**PROMPT:** Return nothing but the lines from the line containing "Blog (21, 2301)" through the last line of the records, reproduced exactly.

Segment Open

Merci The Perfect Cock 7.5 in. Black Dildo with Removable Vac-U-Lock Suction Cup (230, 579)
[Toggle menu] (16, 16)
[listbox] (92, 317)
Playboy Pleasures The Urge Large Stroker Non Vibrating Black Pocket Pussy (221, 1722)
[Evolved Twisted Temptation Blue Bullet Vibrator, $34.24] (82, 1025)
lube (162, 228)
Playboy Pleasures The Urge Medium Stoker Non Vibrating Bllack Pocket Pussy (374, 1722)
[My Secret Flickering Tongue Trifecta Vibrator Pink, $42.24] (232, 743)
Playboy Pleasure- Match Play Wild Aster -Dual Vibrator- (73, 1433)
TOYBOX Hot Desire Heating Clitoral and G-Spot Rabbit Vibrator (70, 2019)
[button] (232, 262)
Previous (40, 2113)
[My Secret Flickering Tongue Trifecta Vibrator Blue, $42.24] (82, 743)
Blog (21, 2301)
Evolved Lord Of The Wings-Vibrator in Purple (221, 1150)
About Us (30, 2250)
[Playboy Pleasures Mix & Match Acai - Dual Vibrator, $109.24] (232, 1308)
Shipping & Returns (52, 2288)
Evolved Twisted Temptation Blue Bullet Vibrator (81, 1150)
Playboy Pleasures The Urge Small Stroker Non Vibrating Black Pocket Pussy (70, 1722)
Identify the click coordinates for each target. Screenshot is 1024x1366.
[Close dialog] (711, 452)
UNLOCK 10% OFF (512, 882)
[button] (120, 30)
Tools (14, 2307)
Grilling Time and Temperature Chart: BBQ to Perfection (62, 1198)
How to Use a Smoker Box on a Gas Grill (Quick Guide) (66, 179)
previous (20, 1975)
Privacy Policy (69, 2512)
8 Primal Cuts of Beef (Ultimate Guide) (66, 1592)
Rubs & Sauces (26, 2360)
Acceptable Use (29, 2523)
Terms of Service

Segment Closed

**ANSWER SECTION:**
Blog (21, 2301)
Evolved Lord Of The Wings-Vibrator in Purple (221, 1150)
About Us (30, 2250)
[Playboy Pleasures Mix & Match Acai - Dual Vibrator, $109.24] (232, 1308)
Shipping & Returns (52, 2288)
Evolved Twisted Temptation Blue Bullet Vibrator (81, 1150)
Playboy Pleasures The Urge Small Stroker Non Vibrating Black Pocket Pussy (70, 1722)
Identify the click coordinates for each target. Screenshot is 1024x1366.
[Close dialog] (711, 452)
UNLOCK 10% OFF (512, 882)
[button] (120, 30)
Tools (14, 2307)
Grilling Time and Temperature Chart: BBQ to Perfection (62, 1198)
How to Use a Smoker Box on a Gas Grill (Quick Guide) (66, 179)
previous (20, 1975)
Privacy Policy (69, 2512)
8 Primal Cuts of Beef (Ultimate Guide) (66, 1592)
Rubs & Sauces (26, 2360)
Acceptable Use (29, 2523)
Terms of Service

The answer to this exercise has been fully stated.